• PROBLEM DESCRIPTION
Carry the Court of Appeals opinion in Noyes v. Oakland University forward from its last sentence.

-- Start DOCUMENT SEGMENT --

If this opinion indicates that it is “FOR PUBLICATION,” it is subject to revision until final publication in the Michigan Appeals Reports.
STATE OF MICHIGAN
COURT OF APPEALS
LOREN WILSON NOYES, UNPUBLISHED July 14, 2025 Plaintiff-Appellant, 10:20 AM
v No. 373009 Court of Claims OAKLAND UNIVERSITY, LC No. 24-000084-MZ
Defendant-Appellee.
Before: O’BRIEN, P.J., and M. J. KELLY and KOROBKIN, JJ.
PER CURIAM.
In this appeal involving the Court of Claims act, MCL 600.6401 et seq., and the governmental tort liability act (GTLA), MCL 691.1401 et seq., plaintiff, Loren Noyes, appeals as of right the decision of the Court of Claims granting defendant, Oakland University, summary disposition under MCR 2.116(7). The court dismissed Noyes’s claim based upon his failure to comply with the verification and notice requirements of MCL 600.6431 of the COCA. On appeal, Noyes contends that his compliance with the notice requirements in MCL 691.1406 (the public- building exception to governmental immunity) constituted compliance with the requirements in MCL 600.6431. For the reasons stated in this opinion, we reverse.

-- End DOCUMENT SEGMENT --
-- Start DATASET EXCERPTS --

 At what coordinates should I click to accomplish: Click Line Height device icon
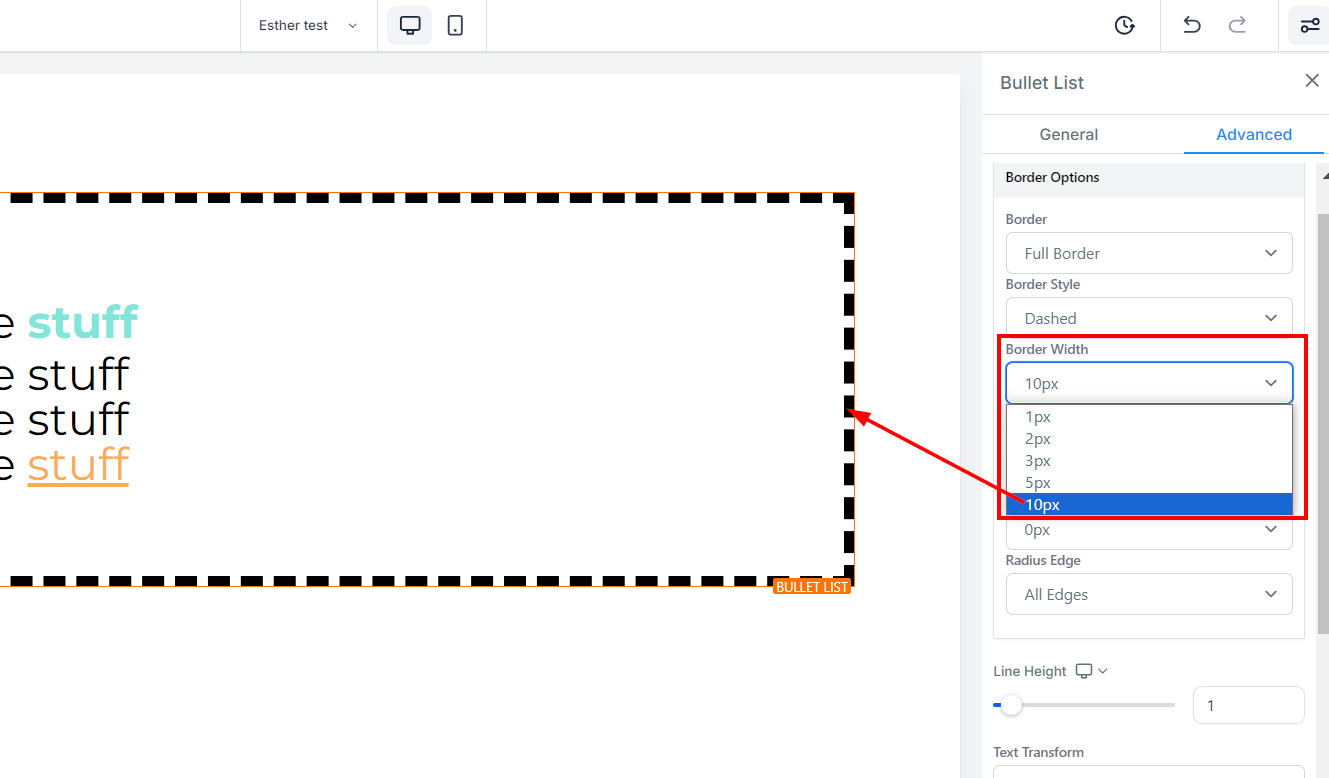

-- End DATASET EXCERPTS --
-- Start DATASET EXCERPTS --

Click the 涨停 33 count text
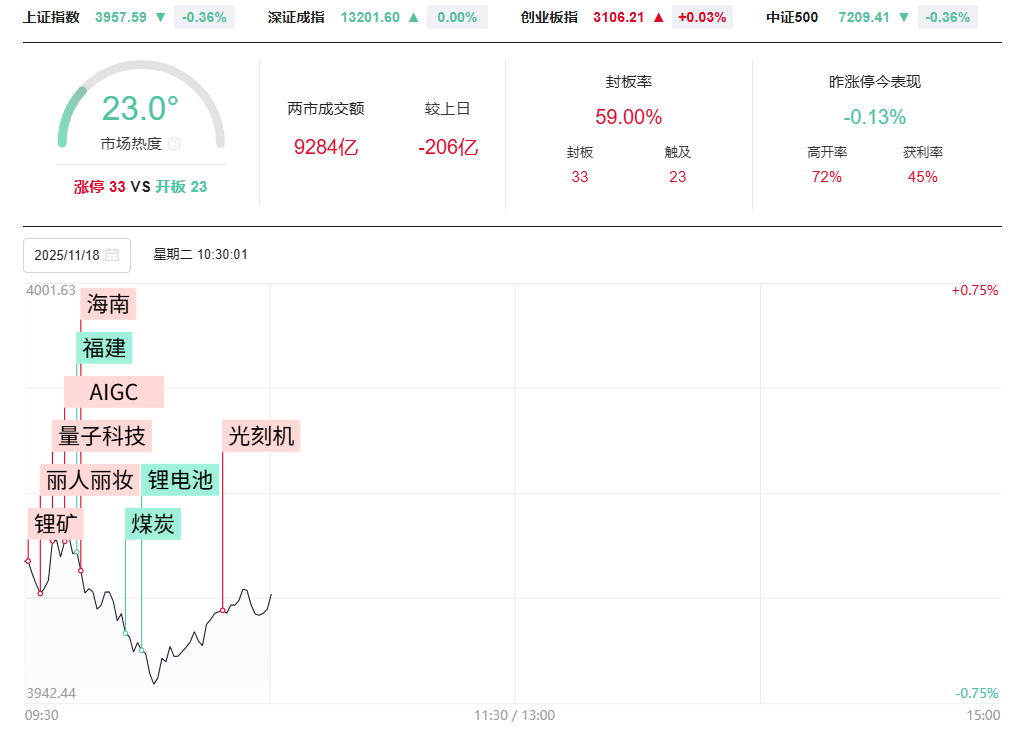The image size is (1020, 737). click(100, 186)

-- End DATASET EXCERPTS --

• WRITTEN RESPONSE
I. BASIC FACTS
On October 21, 2023, Noyes, a wedding photographer, was injured when a storm grate over a culvert collapsed after he stepped on it. The grate was located outside a gazebo owned by the University and, according to Noyes’s complaint, was entirely concealed by leaves. On November 15, 2023, Noyes served the University with a notice of intent (NOI) to file a claim under the public-building exception to governmental immunity. See MCL 691.1406.1 The notice was
1 In order to satisfy the public-building exception to governmental immunity, the plaintiff must prove that “(1) a governmental agency is involved, (2) the public building in question was open for use by members of the public, (3) a dangerous or defective condition of the public building
-1- signed by Noyes’s lawyer, but was not signed or verified by Noyes himself. Thereafter, on June 10, 2024, Noyes filed suit against the University in the Court of Claims, alleging that he had been injured as a direct and proximate result of the University’s negligence.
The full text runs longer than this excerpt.